------ SOURCE EXTRACT
After mass I complimented the young priest on his homily and his singing. He knew we were visitors and introduced us to the pastor whom we learned had been pastor there for 31+ years. The pastor quickly said to us not to compliment him or the next time he would speak longer and sing louder. Maybe he was kidding.

 

Well Lord, tomorrow is the day. Just you take control and be there for us. We love you and whatever you want - no problem!

 

John

 

 


 

May 13, 1988

 

Well we got here, met Father Ed and were interviewed.

 

The car quit running for no apparent reason about 45 miles from Defiance. We paid a young man about $5 to tow us to the nearest auto dealership. We were there about 2 1/2 hours before they were able to look at the car. At first we thought an alternator had gone out, there were no alternators in that town to fit our car. Linda and I prayed to God to heal our car. He did. It was a faulty ground wire to the alternator.

 

We got to Defiance around 5 pm. Father is talkative like me. He also interrupts like me: I liked him, I wanted to like him.

 

The interview took over 1 1/2 hours. We were and are exhausted. Think it was a good interview, I don't know.

 

Last night we read, many are called but few are chosen. The question is where have you chosen us for? Wherever it we will go. Please put us where we belong - where you want us to be. Please speak clearly even if we are sorely afraid of what you have to say.

 

We love you. Please stand with us. Thank you for taking care of our car this day.

 

John

 

 

Late tonight....Father Ed after a counseling session with someone who needed him, came upstairs, saw we were still awake, and said, "we have decided to offer you the job." He went on to say he was excited about us coming here. It will be impossible to sleep this night!

 

 

 


 

May 14, 1988

 

We are in Knoxville tonight. We are tired. Father offered us $21,400 + a house. He showed us around Defiance this morning. We talked about many important things with him for over an hour.  I don't know if we can do this job. I would not have chosen to go there. Yet after all we have been through, to even consider not going would to me seem to be extraordinarily arrogant. It would be unreal! I have to believe God has led us here. I desperately want to believe this and do!

 

We are to start around July 1.

 

Please Lord, do not turn us loose even for 1 tiny second.

 

John

 

 


 

May 15, 1988

 

We drove through Chattanooga today. We stopped at Rock City and rode the incline railway up Lookout Mountain.
------------
------ INFORMATION SUPPLIED
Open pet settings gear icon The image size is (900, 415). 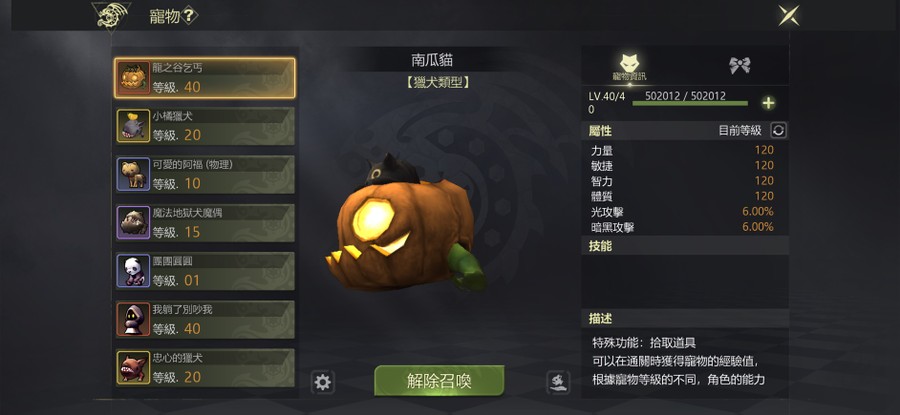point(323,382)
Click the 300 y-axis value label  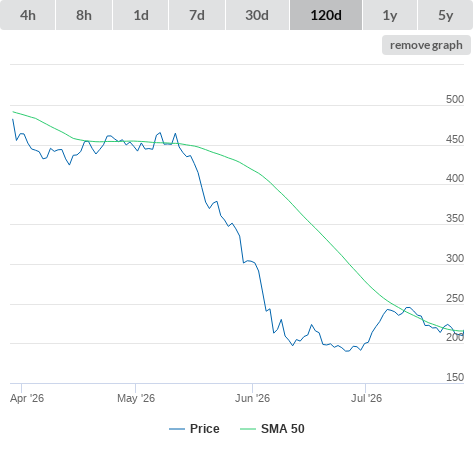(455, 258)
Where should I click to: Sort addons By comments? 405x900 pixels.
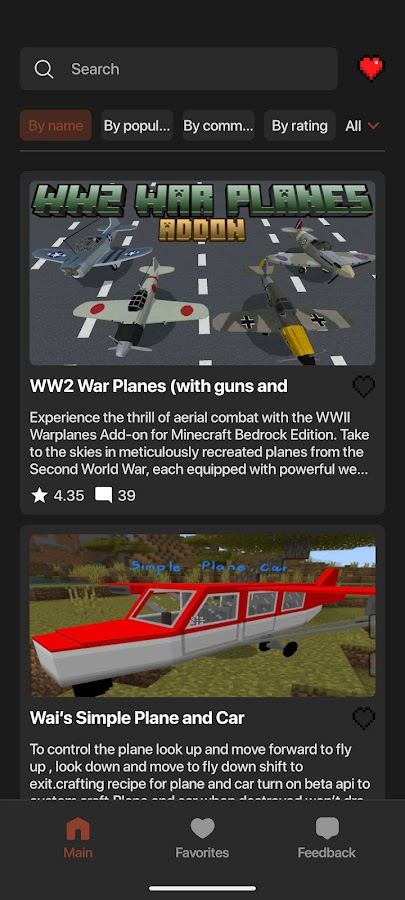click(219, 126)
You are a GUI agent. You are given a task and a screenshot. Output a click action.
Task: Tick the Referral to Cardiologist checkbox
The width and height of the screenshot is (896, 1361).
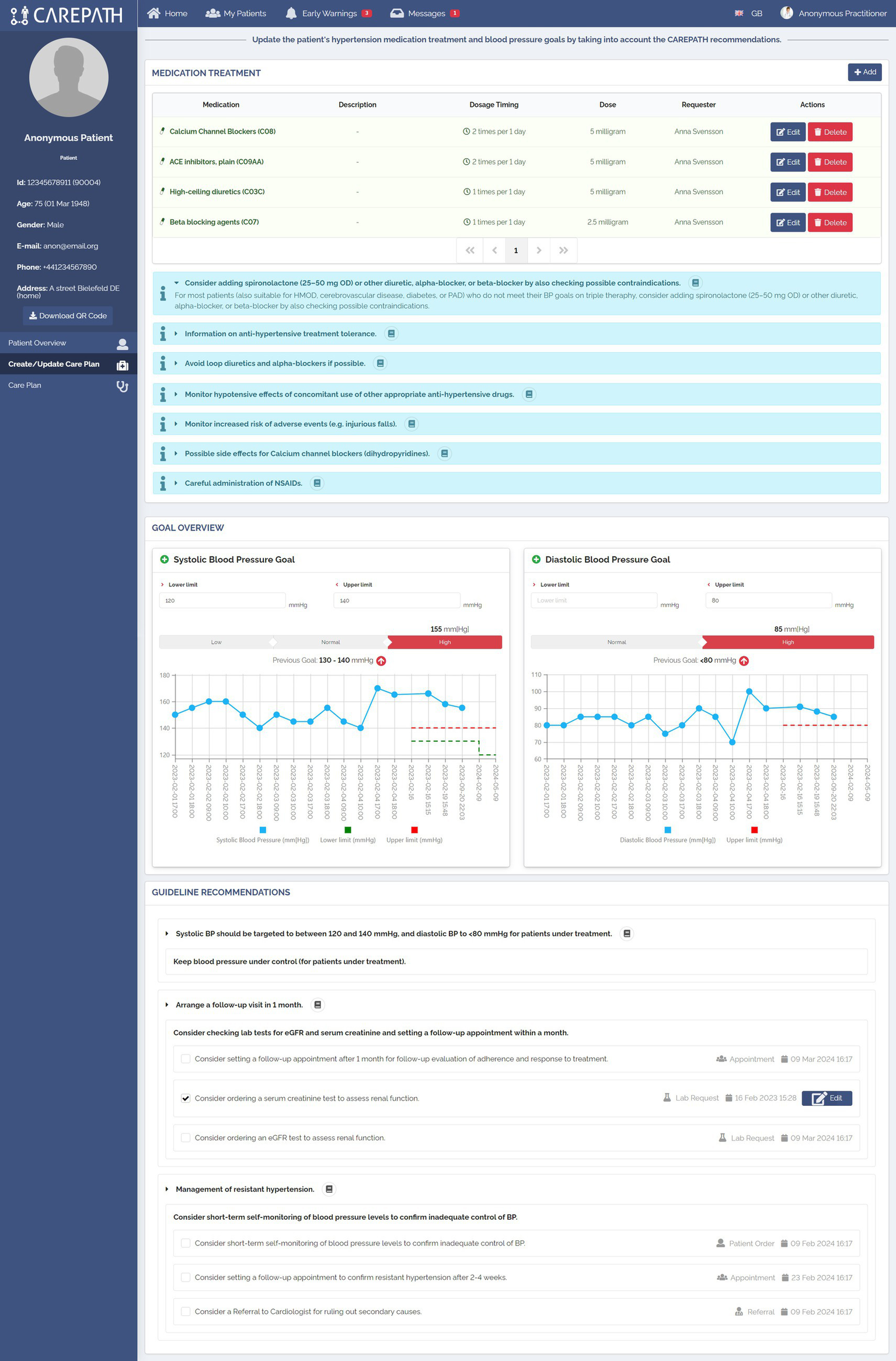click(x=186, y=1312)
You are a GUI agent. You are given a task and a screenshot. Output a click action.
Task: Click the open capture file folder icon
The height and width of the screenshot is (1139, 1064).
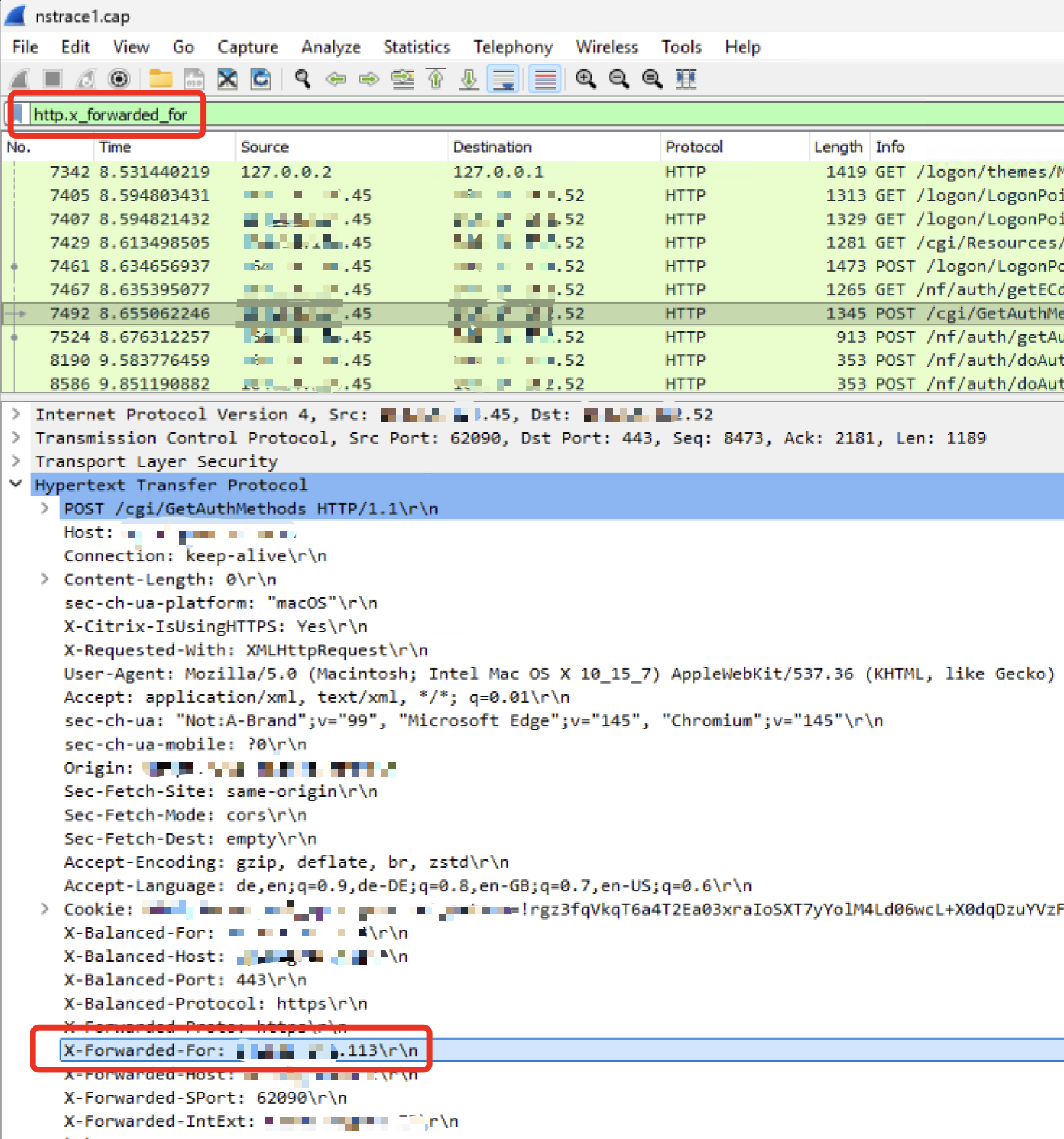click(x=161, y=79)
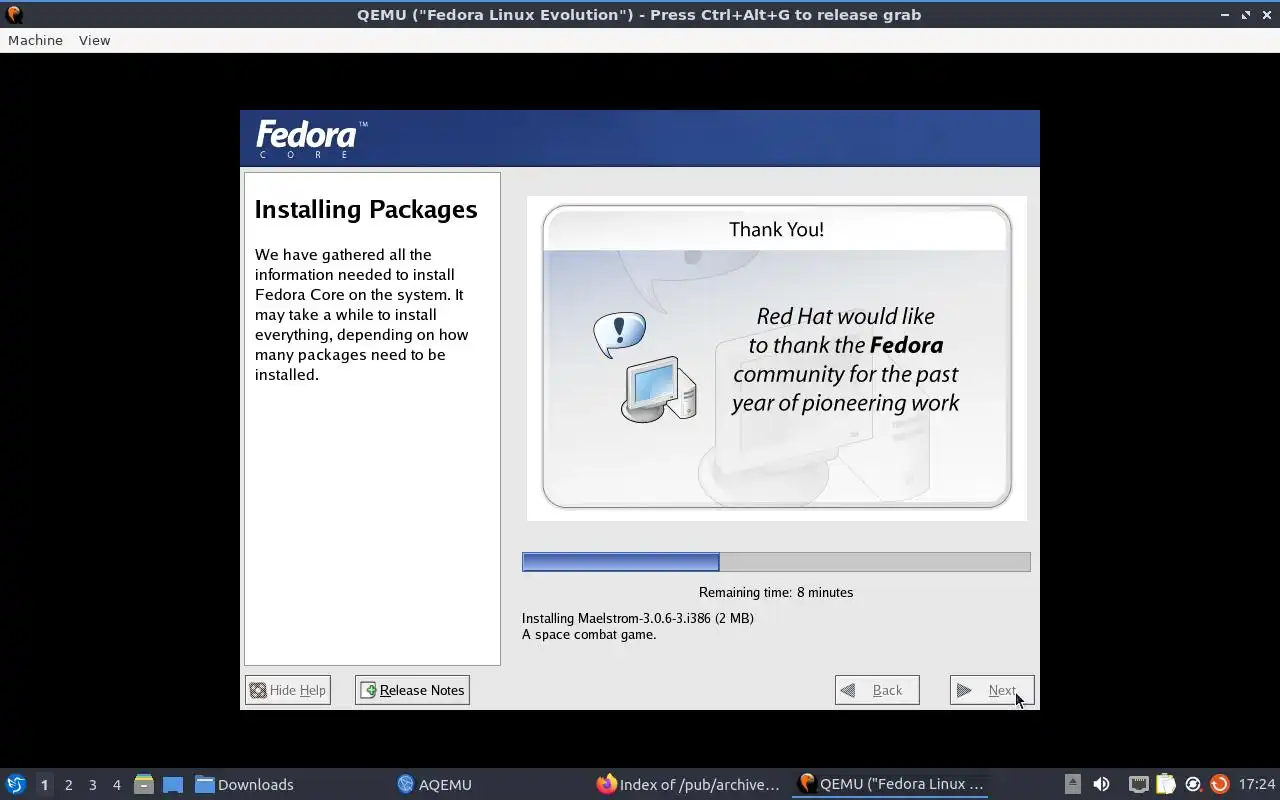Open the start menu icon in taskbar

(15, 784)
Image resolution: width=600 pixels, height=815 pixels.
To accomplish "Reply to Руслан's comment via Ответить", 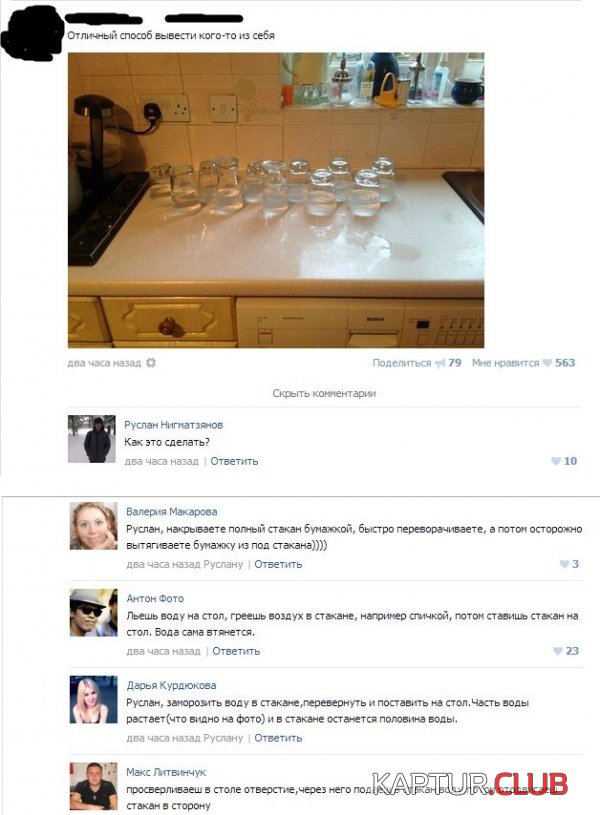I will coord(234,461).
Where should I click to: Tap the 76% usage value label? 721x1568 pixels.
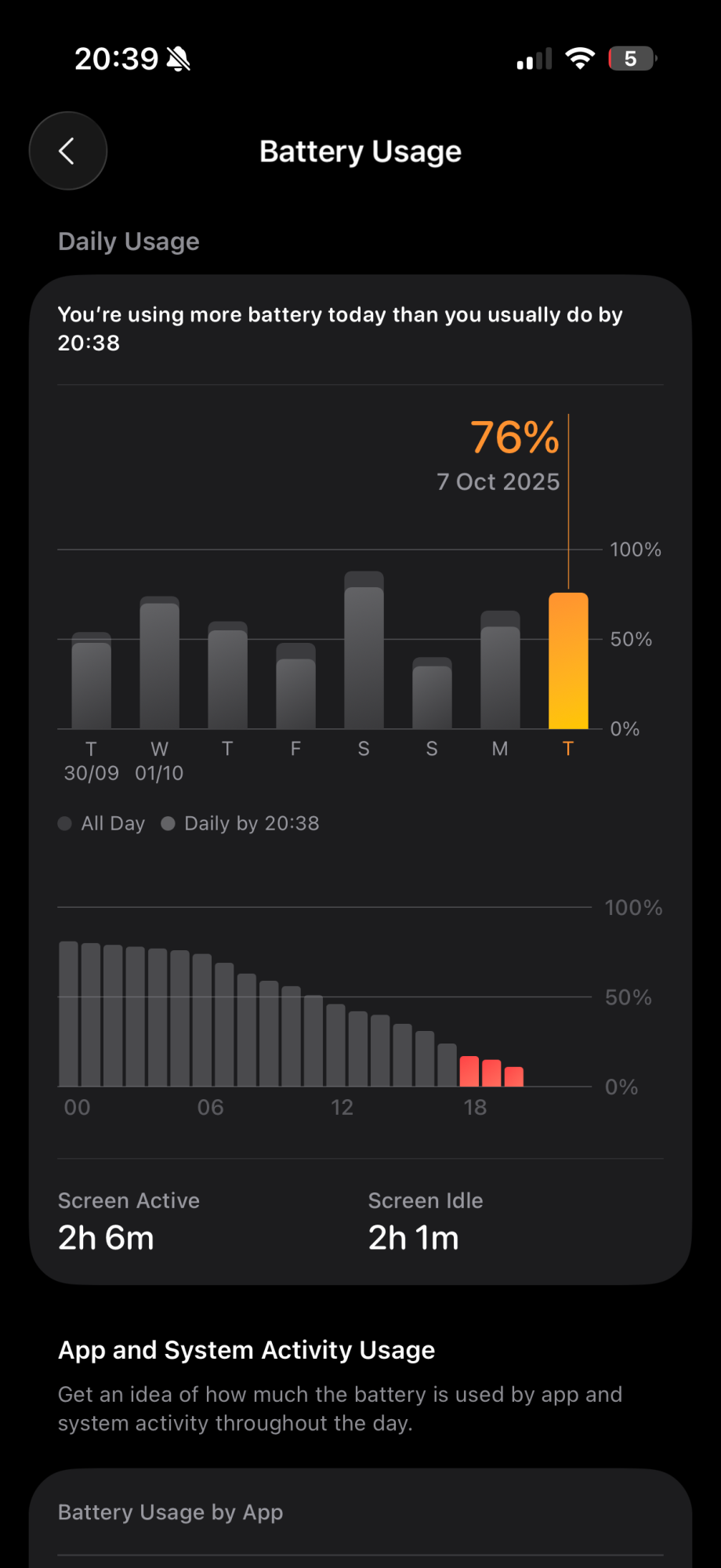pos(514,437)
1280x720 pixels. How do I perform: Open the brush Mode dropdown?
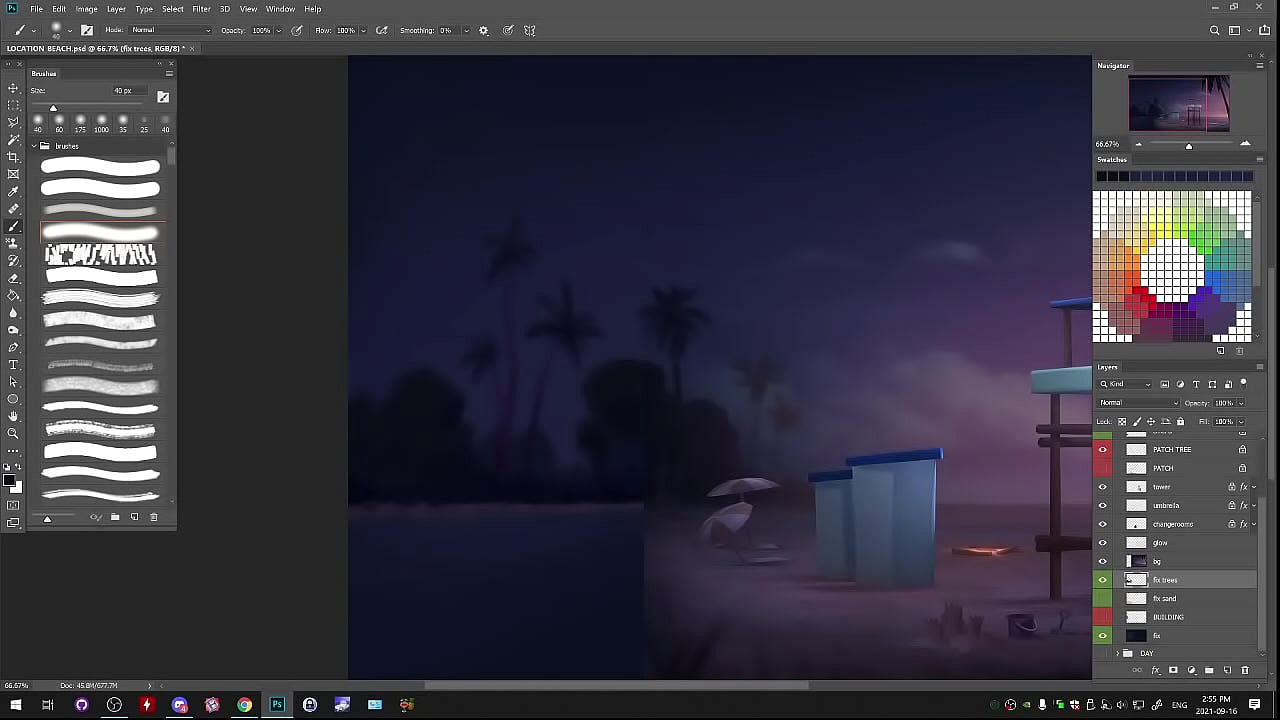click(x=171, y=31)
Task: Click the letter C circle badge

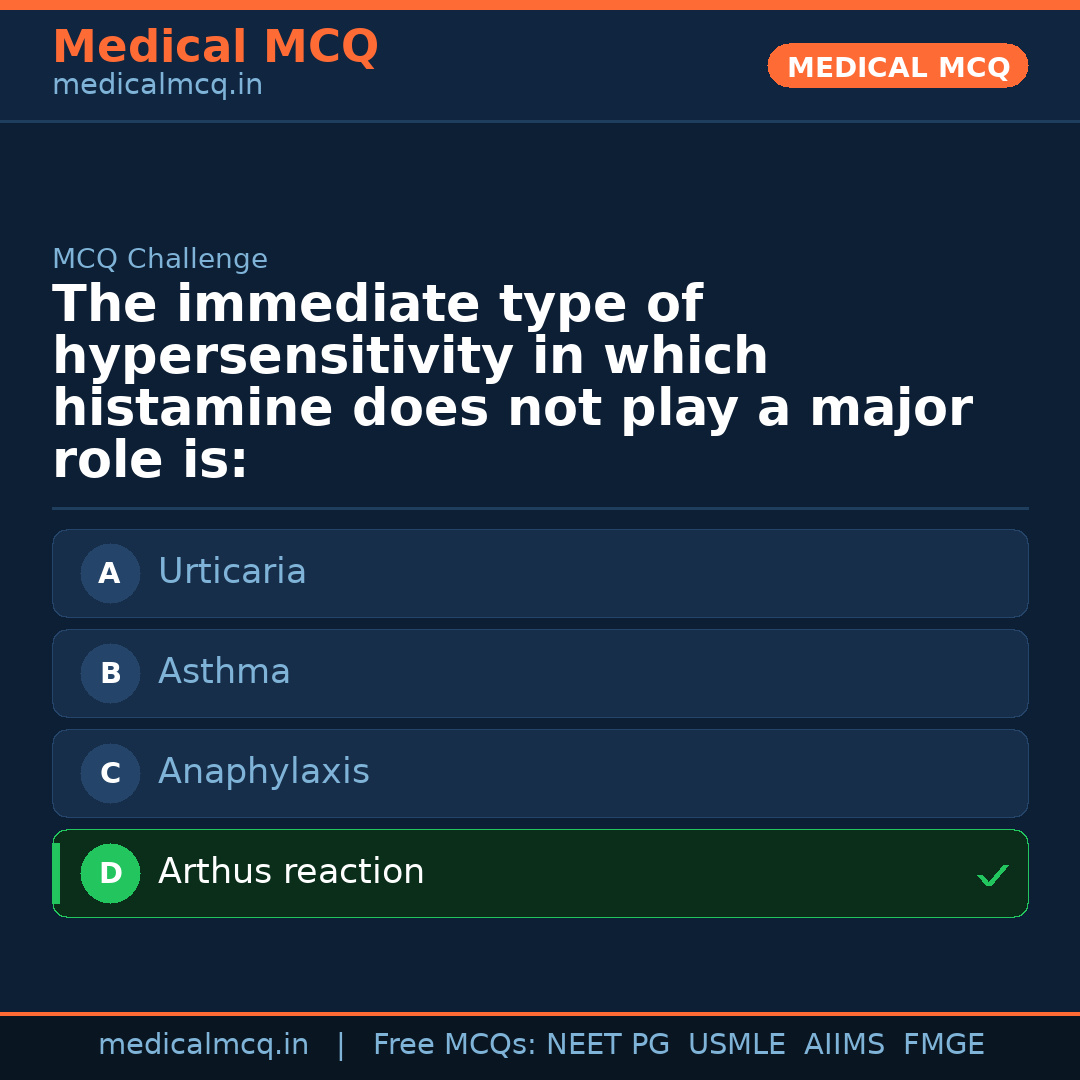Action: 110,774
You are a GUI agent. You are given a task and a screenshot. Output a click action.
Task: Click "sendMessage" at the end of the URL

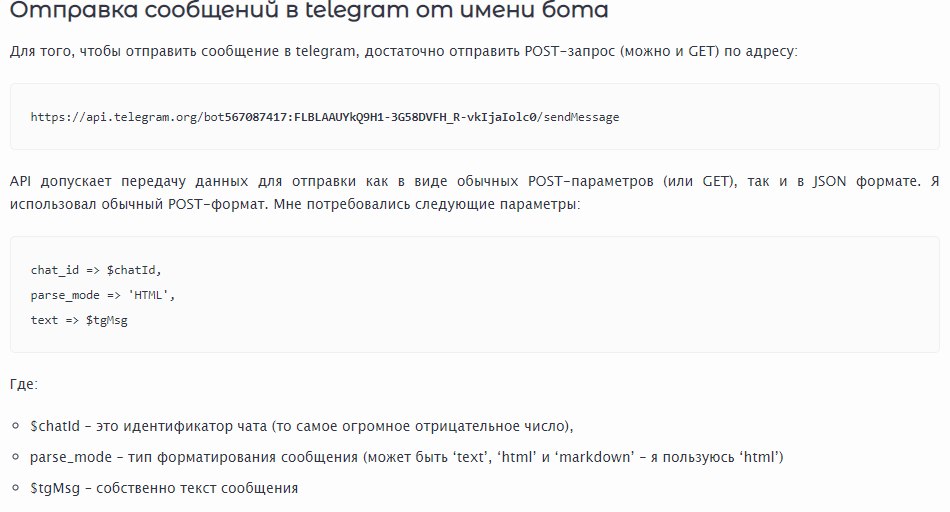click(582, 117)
------------
### REQUIREMENTS
[1] According to the diary, why does John feel he cannot turn down the job in Defiance even though he would not have chosen to go there? Answer in one to three sentences.
[2] Set down the part of the diary word for word, starting with "The car quit" and going on through "to like him.".
[3] Take the diary further from where it stops.
The entries have nothing to do with the diary.

### RESPONSES BY TASK
[1] After all they have been through, even considering not going would seem extraordinarily arrogant to him. He believes God has led them there.

[2]
The car quit running for no apparent reason about 45 miles from Defiance. We paid a young man about $5 to tow us to the nearest auto dealership. We were there about 2 1/2 hours before they were able to look at the car. At first we thought an alternator had gone out, there were no alternators in that town to fit our car. Linda and I prayed to God to heal our car. He did. It was a faulty ground wire to the alternator.

 

We got to Defiance around 5 pm. Father is talkative like me. He also interrupts like me: I liked him, I wanted to like him.

[3]
 

The ride was gentle yet exciting. It was our first time. Rock City was cool and pretty and pleasant.

 

We stayed in Macon tonight. We stopped early, had a Chinese dinner, swam, and are now watching a Perry Mason movie on TV.

 

The great emotion of finally having a job is still waiting to erupt. I think we are worried because we have spent so much time being worried.

 

I am determined to stop worrying. I will live in the trust of knowing my God loves me.

 

Praise you Lord God - I love you. I thank you for this opportunity.

 

John

 

 


 

May 16, 1988

 

Well we are back home tonight Merritt Island. We have shared our news with almost everyone.

 

My sister's husband also got his job.

 

There were no offers and no bad news awaiting us here.

 

We finished the book of Matthew last night. Tonight we start reading the book of Mark. There is now much for us to do to get ready to move by the 31st of May.

 

We will be making so many decisions in the next few days- O Lord Jesus stand steadfast and firm with us- guide us in every decision. Do not allow us one small movement without your being very present to guide us. Do not turn us loose. We must not make any part of this change without your giving us the right direction. Please be with us in every thing we do.

 

Thank you for so much. Thank you for the trip. Thank you for everything but most especially for the job. Thank you for loving us.

 

 

 


 

May 17, 1988

 

It is a very hot and humid day. It is so sticky one can feel the sweat before it begins to form on one's skin. The air is heavy and it is difficult to breathe. It is summer in May in Florida.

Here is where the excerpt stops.